WORK ITEM |
Task for the records below: copy exactly from the first line on, stopping once the line with "You are a computer-use agent. Viewport: 1024px" is copied, and leave out the pictures.

--- START ---

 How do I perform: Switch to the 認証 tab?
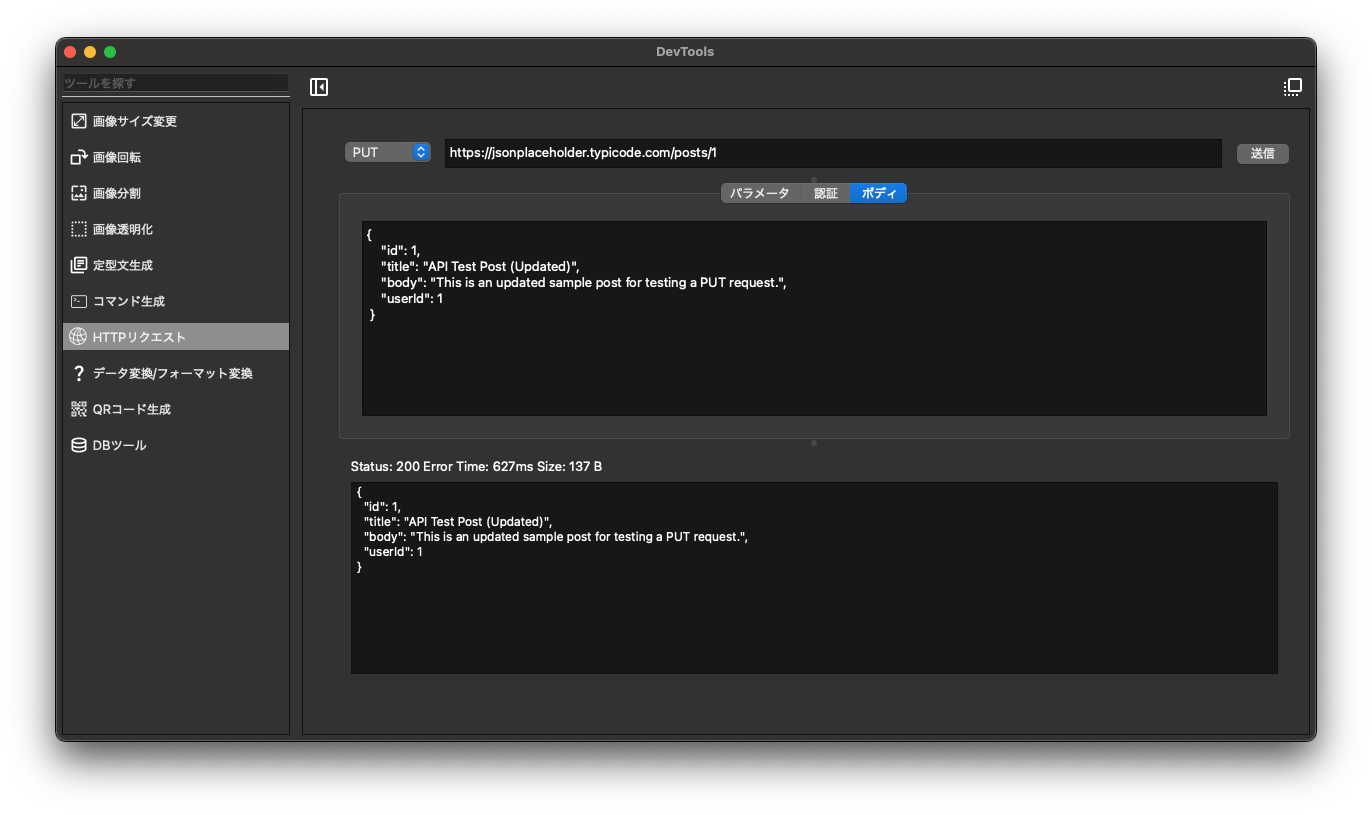[x=826, y=194]
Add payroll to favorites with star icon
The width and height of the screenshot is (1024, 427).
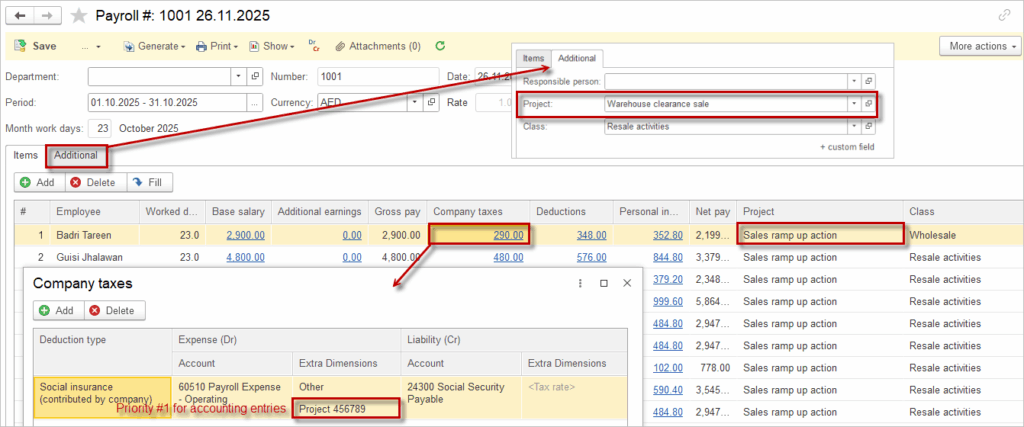click(79, 16)
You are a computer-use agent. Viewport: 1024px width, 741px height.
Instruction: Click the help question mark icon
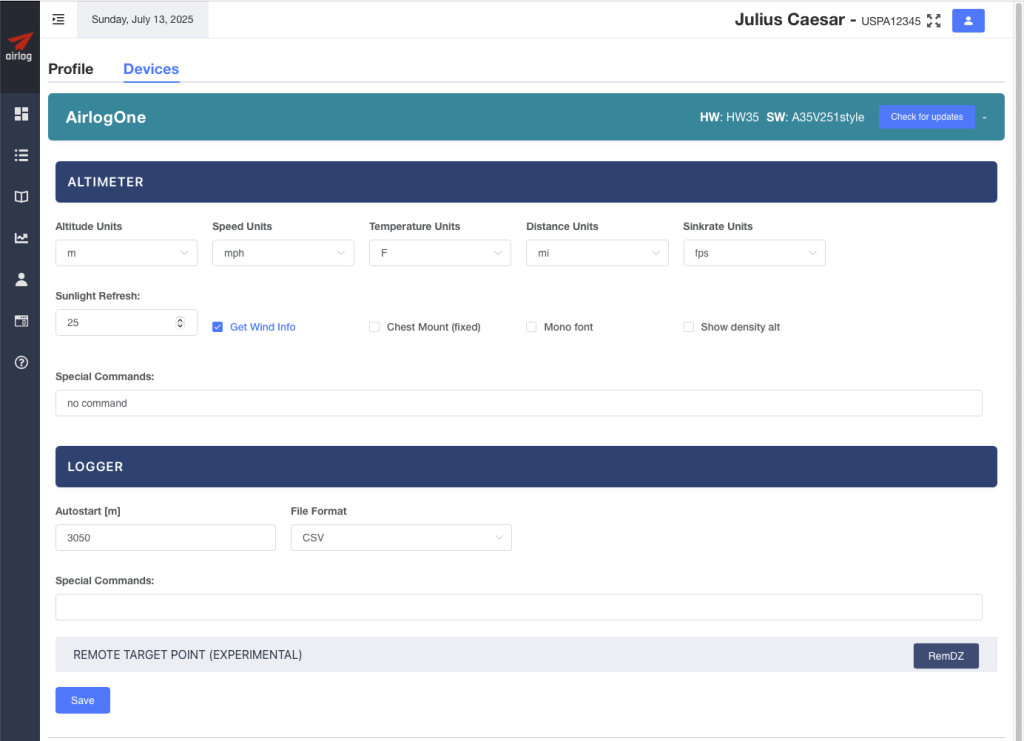pyautogui.click(x=20, y=362)
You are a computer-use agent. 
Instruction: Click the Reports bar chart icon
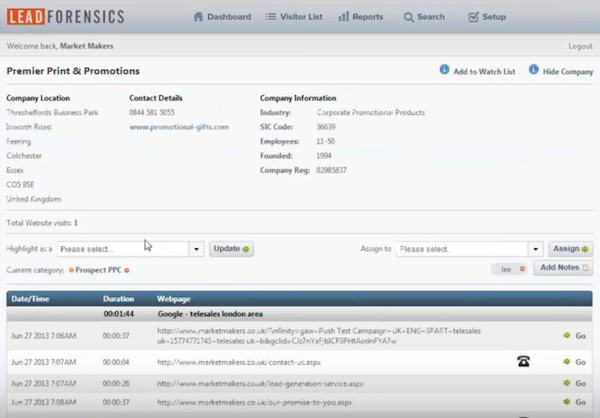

--- END ---

WRITTEN ANSWER |
 How do I perform: Switch to the 認証 tab?
[x=826, y=194]
Add payroll to favorites with star icon
The width and height of the screenshot is (1024, 427).
click(79, 16)
You are a computer-use agent. Viewport: 1024px width, 741px height.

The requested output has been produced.